▸ **EXERCISE 1**:
In the Graham Hancock biography below, which newspaper called Hancock's work "an intellectual whodunit by a do-it-yourself sleuth"?
▸ **EXERCISE 2**:
Pick up the Graham Hancock biography below from its final sentence and carry it forward.

▸ **EXCERPT PROVIDED**:
------------------------------------------------------------
Graham Hancock: Earth’s Forgotten History
GRAHAM HANCOCK’S books have sold more than five million copies worldwide and have been translated into 27 languages. His public lectures, radio and TV appearances, including two major TV series for Channel 4 in the UK and The Learning Channel in the US – Quest For The Lost Civilisation and Flooded Kingdoms of the Ice Age – have put his ideas before audiences of tens of millions. He has become recognised as an unconventional thinker who raises controversial questions about humanity’s past.
Born in Edinburgh, Scotland, Hancock’s early years were spent in India, where his father worked as a surgeon. Later he went to school and university in the northern English city of Durham and graduated from Durham University in 1973 with First Class Honours in Sociology. He went on to pursue a career in quality journalism, writing for many of Britain’s leading newspapers including The Times, The Sunday Times, The Independent, and The Guardian. He was co-editor of New Internationalist magazine from 1976-1979 and East Africa correspondent of The Economist from 1981-1983.
In the early 1980’s Hancock’s writing began to move consistently in the direction of books. His first book (Journey Through Pakistan, with photographers Mohamed Amin and Duncan Willetts) was published in 1981. It was followed by Under Ethiopian Skies (1983), co-authored with Richard Pankhurst and photographed by Duncan Willets, Ethiopia: The Challenge of Hunger (1984), and AIDS: The Deadly Epidemic (1986) co-authored with Enver Carim. In 1987 Hancock began work on his widely-acclaimed critique of foreign aid, Lords of Poverty, which was published in 1989. African Ark (with photographers Angela Fisher and Carol Beckwith) was published in 1990.
Hancock’s breakthrough to bestseller status came in 1992 with the publication of The Sign and The Seal, his epic investigation into the mystique and whereabouts today of the lost Ark of the Covenant. ‘Hancock has invented a new genre,’ commented The Guardian, ‘an intellectual whodunit by a do-it-yourself sleuth.’ Fingerprints of the Gods, published in 1995 confirmed Hancock’s growing reputation. Described as ‘one of the intellectual landmarks of the decade’ by the Literary Review, this book has now sold more than three million copies and continues to be in demand all around the world. Subsequent works such as Keeper Of Genesis (The Message of the Sphinx in the US) with co-author Robert Bauval, and Heaven’s Mirror, with photographer Santha Faiia, have also been Number 1 bestsellers, the latter accompanied by Hancock’s three-part television series Quest For the Lost Civilisation.
In 2002 Hancock published Underworld: Flooded Kingdoms of the Ice Age to great critical acclaim, and hosted the accompanying major TV series. This was the culmination of years of research and on-hand dives at ancient underwater ruins. Arguing that many of the clues to the origin of civilization lay underwater, on coastal regions once above water but flooded at the end of the last Ice age, Underworld offered tangible archaeological evidence that myths and legends of ancient floods were not to be dismissed out of hand.
------------------------------------------------------------
▸ **RECORDED INFORMATION**:
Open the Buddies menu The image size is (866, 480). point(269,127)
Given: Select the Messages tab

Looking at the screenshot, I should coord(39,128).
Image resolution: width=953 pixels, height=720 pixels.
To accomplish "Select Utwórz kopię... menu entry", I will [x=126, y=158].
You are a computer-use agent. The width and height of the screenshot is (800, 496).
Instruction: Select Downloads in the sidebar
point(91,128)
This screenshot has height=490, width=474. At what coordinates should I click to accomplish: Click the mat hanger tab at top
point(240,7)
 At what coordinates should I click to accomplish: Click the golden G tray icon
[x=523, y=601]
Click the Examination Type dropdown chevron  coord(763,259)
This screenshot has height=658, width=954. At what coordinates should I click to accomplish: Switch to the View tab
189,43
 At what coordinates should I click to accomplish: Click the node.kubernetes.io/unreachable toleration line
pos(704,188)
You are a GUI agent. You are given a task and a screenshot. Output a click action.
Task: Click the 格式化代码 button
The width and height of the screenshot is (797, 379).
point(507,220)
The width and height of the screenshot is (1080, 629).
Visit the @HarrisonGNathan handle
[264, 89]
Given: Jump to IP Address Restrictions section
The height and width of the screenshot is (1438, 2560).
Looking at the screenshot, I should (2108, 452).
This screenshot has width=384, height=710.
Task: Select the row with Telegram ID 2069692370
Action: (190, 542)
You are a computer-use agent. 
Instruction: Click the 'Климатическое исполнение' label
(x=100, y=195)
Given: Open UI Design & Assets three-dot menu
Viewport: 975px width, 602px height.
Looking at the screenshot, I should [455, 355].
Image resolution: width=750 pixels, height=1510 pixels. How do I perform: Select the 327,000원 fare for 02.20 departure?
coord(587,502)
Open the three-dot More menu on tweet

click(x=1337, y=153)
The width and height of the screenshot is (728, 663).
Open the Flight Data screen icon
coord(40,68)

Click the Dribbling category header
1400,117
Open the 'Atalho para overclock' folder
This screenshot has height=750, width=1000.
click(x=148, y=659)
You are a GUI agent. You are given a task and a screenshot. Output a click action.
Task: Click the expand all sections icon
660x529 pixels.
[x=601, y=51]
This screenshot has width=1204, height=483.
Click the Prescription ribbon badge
------------------------------------------------------------
▸ **ANSWER SPACE 1**:
The Guardian

▸ **ANSWER SPACE 2**:
Graham’s next venture Talisman: Sacred Cities, Secret Faith, co-authored by Robert Bauval, was published in 2004. This work, a decade in preparation, returns to the themes last dealt with in Keeper Of Genesis, seeking further evidence for the continuation of a secret astronomical cult into modern times. It is a roller-coaster intellectual journey through the back streets and rat runs of history to uncover the traces in architecture and monuments of a secret religion that has shaped the world.
In 2005 Graham published Supernatural: Meetings with The Ancient Teachers of Mankind, an investigation of shamanism and the origins of religion. This controversial book suggests that experiences in altered states of consciousness have played a fundamental role in the evolution of human culture, and that other realities – indeed parallel worlds – surround us all the time but are not normally accessible to our senses.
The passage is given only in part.